━━━━━ Provided material

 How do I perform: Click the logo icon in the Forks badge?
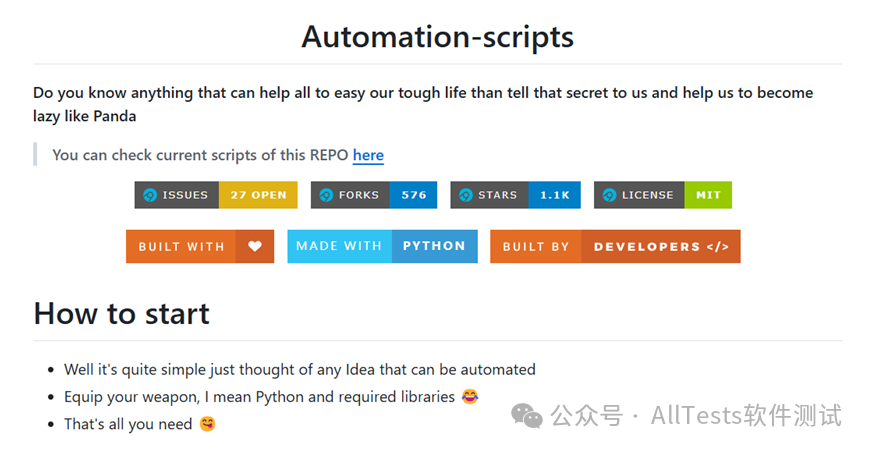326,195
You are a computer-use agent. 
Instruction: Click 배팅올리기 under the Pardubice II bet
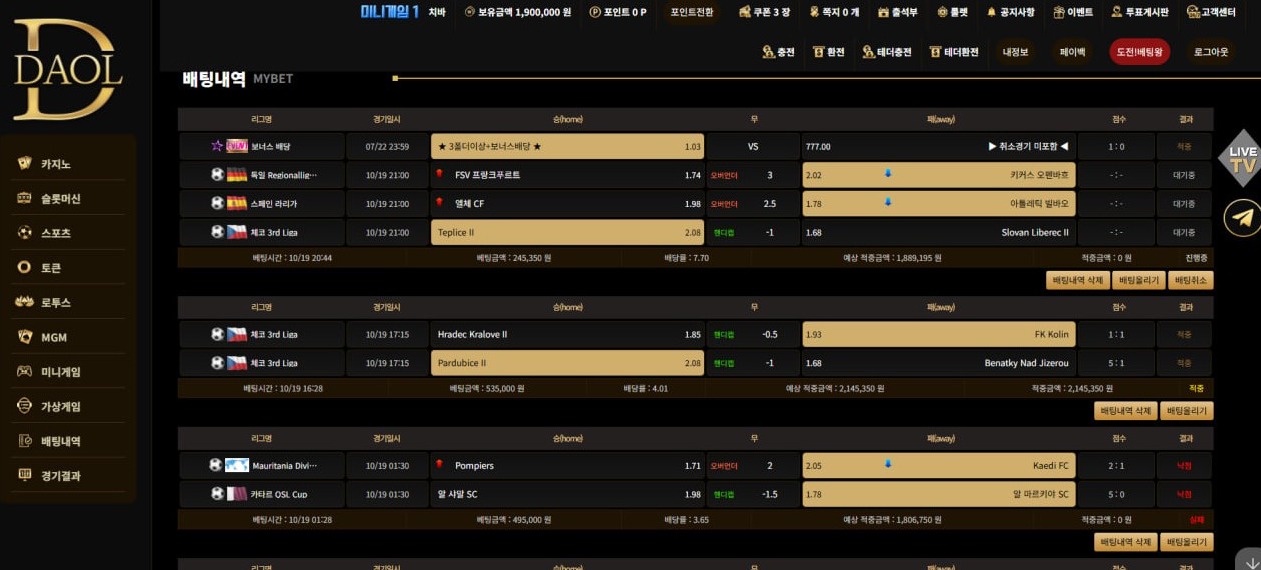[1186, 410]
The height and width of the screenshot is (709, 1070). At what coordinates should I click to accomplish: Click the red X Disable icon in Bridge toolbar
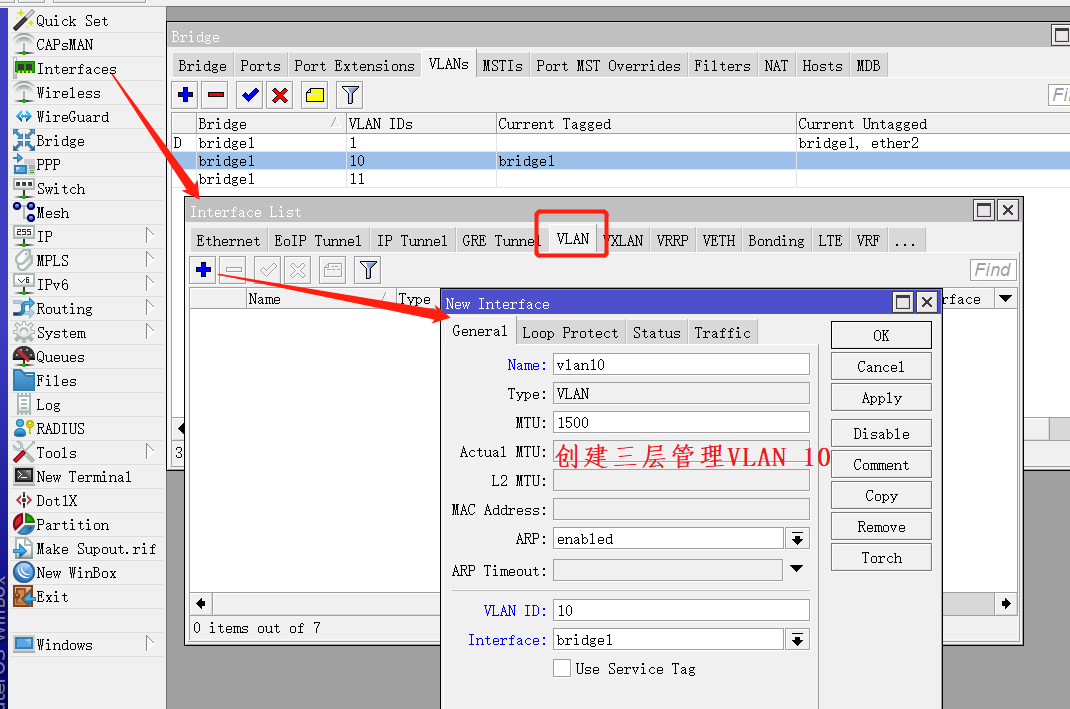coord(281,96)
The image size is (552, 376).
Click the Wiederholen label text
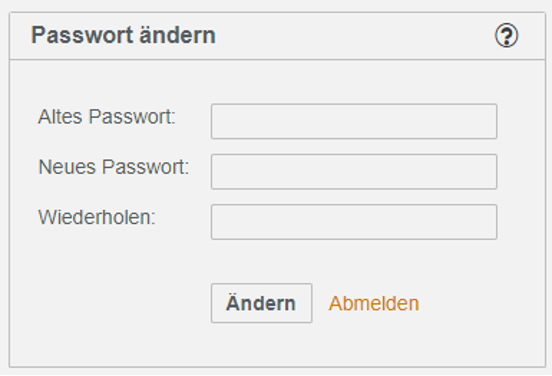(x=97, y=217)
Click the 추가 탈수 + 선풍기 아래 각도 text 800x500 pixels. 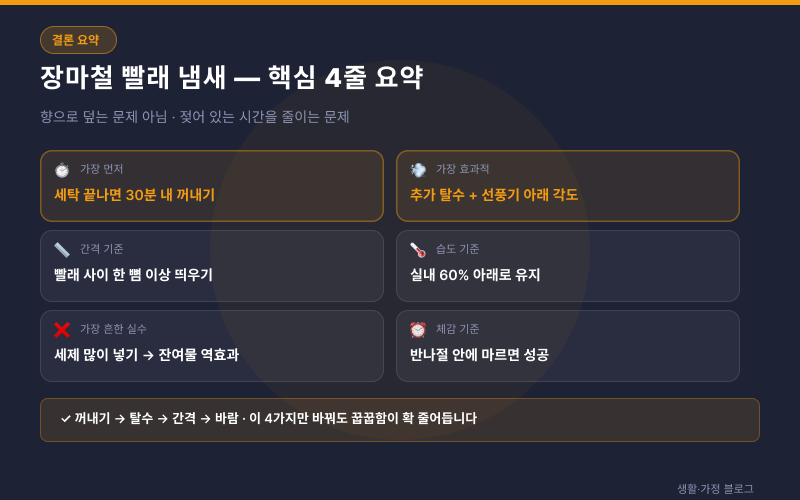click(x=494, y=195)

━━━━━━━━━━

Task item
Go back to the listing above and write out the lines starting at the one with "Instruction: Click 배팅올리기" and ending at the one with "The image size is (552, 376).", inclusive, exactly and without pictures.

Written answer
Instruction: Click 배팅올리기 under the Pardubice II bet
[1186, 410]
The height and width of the screenshot is (709, 1070). At what coordinates should I click to accomplish: Click the red X Disable icon in Bridge toolbar
coord(281,96)
The image size is (552, 376).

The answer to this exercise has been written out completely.